Kubernetes Incident Response: A Security Playbook

Understanding Kubernetes security incidents

Kubernetes security incidents differ fundamentally from traditional IT breaches. Containers and pods are ephemeral—some containers live for only seconds or minutes. They're created, destroyed, and moved within seconds, making it far harder to track attacks compared to static servers.

Common Kubernetes security incidents include:

Container escapes: Attackers break out of isolated containers to access the host system
Exposed API servers: Misconfigured authentication or overly permissive RBAC enables unauthorized access and potentially cluster-wide control
Compromised service accounts: Used to move laterally and access sensitive resources
Supply chain attacks: Malicious code hidden in seemingly legitimate container images gets deployed across your infrastructure

Advanced Container Security Best Practices [Cheat Sheet]

Apply the right open-source tools and policies for your Kubernetes, Docker, or cloud-native container environments with this Cheat Sheet

Incident detection and initial assessment

Effective detection starts with proper logging and Kubernetes monitoring. This is critical since median detection time exceeds 40 minutes for production incidents. Enable audit logging on your API server and configure an audit policy defining which requests to record (stages, users, resources, verbs).

Real-time threat detection requires tools that analyze data as it arrives. Falco monitors system calls and alerts on unusual activity. Set up log aggregation to collect data from multiple sources and correlate events across your environment.

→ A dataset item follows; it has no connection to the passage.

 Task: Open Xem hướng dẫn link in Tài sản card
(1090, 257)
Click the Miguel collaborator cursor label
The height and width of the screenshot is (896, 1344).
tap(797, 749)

Graph-based context for faster triage: Modern detection systems correlate audit logs, runtime signals, identity permissions, and network exposure into a unified security graph. This connects related entities—linking a suspicious pod to its service account, RBAC role, accessible secrets, and external IPs. Graph-based correlation can significantly reduce false positives—often by as much as 70–80%—by distinguishing isolated anomalies from genuine attack paths.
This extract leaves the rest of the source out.